INFORMATION SHOWN:
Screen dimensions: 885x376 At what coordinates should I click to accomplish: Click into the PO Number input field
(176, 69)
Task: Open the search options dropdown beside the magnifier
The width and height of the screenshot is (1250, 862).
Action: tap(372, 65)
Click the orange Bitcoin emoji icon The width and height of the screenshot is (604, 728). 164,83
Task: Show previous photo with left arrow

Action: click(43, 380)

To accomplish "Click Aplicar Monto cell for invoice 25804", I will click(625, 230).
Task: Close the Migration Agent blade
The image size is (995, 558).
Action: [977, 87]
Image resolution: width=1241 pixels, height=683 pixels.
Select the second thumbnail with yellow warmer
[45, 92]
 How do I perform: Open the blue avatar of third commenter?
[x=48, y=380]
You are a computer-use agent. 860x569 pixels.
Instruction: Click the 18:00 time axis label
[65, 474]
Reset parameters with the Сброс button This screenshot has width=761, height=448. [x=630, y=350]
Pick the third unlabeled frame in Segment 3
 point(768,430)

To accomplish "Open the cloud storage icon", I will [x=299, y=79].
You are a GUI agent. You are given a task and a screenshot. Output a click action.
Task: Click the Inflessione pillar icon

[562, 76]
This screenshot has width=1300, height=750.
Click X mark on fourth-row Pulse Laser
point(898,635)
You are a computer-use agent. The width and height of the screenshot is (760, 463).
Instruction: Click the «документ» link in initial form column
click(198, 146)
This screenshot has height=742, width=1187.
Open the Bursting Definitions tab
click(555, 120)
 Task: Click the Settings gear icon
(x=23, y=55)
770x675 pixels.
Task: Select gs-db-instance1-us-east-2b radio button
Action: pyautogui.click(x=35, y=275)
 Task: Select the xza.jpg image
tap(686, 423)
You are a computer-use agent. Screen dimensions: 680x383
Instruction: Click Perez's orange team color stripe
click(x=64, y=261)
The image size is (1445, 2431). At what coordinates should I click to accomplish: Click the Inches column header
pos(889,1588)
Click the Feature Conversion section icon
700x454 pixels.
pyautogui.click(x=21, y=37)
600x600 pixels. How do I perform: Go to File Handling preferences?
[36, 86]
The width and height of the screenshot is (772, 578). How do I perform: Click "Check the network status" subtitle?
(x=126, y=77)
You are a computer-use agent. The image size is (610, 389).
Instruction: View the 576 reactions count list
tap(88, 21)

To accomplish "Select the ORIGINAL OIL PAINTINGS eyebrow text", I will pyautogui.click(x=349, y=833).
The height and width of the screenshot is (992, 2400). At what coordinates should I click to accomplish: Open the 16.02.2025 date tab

REQUIRED WORK:
What's wanted here is every record, retyped exactly as shown above.

COMPLETED TASK:
Screen dimensions: 885x376 At what coordinates should I click to accomplish: Click into the PO Number input field
(176, 69)
Task: Open the search options dropdown beside the magnifier
The width and height of the screenshot is (1250, 862).
Action: tap(372, 65)
Click the orange Bitcoin emoji icon The width and height of the screenshot is (604, 728). 164,83
Task: Show previous photo with left arrow

Action: click(43, 380)

To accomplish "Click Aplicar Monto cell for invoice 25804", I will click(625, 230).
Task: Close the Migration Agent blade
The image size is (995, 558).
Action: [977, 87]
Image resolution: width=1241 pixels, height=683 pixels.
Select the second thumbnail with yellow warmer
[45, 92]
 How do I perform: Open the blue avatar of third commenter?
[x=48, y=380]
You are a computer-use agent. 860x569 pixels.
Instruction: Click the 18:00 time axis label
[65, 474]
Reset parameters with the Сброс button This screenshot has width=761, height=448. [x=630, y=350]
Pick the third unlabeled frame in Segment 3
 point(768,430)

To accomplish "Open the cloud storage icon", I will [x=299, y=79].
You are a GUI agent. You are given a task and a screenshot. Output a click action.
Task: Click the Inflessione pillar icon

[562, 76]
This screenshot has width=1300, height=750.
Click X mark on fourth-row Pulse Laser
point(898,635)
You are a computer-use agent. The width and height of the screenshot is (760, 463).
Instruction: Click the «документ» link in initial form column
click(198, 146)
This screenshot has height=742, width=1187.
Open the Bursting Definitions tab
click(555, 120)
 Task: Click the Settings gear icon
(x=23, y=55)
770x675 pixels.
Task: Select gs-db-instance1-us-east-2b radio button
Action: pyautogui.click(x=35, y=275)
 Task: Select the xza.jpg image
tap(686, 423)
You are a computer-use agent. Screen dimensions: 680x383
Instruction: Click Perez's orange team color stripe
click(x=64, y=261)
The image size is (1445, 2431). At what coordinates should I click to accomplish: Click the Inches column header
pos(889,1588)
Click the Feature Conversion section icon
700x454 pixels.
pyautogui.click(x=21, y=37)
600x600 pixels. How do I perform: Go to File Handling preferences?
[36, 86]
The width and height of the screenshot is (772, 578). How do I perform: Click "Check the network status" subtitle?
(x=126, y=77)
You are a computer-use agent. The image size is (610, 389).
Instruction: View the 576 reactions count list
tap(88, 21)

To accomplish "Select the ORIGINAL OIL PAINTINGS eyebrow text", I will pyautogui.click(x=349, y=833).
The height and width of the screenshot is (992, 2400). At what coordinates should I click to accomplish: Open the 16.02.2025 date tab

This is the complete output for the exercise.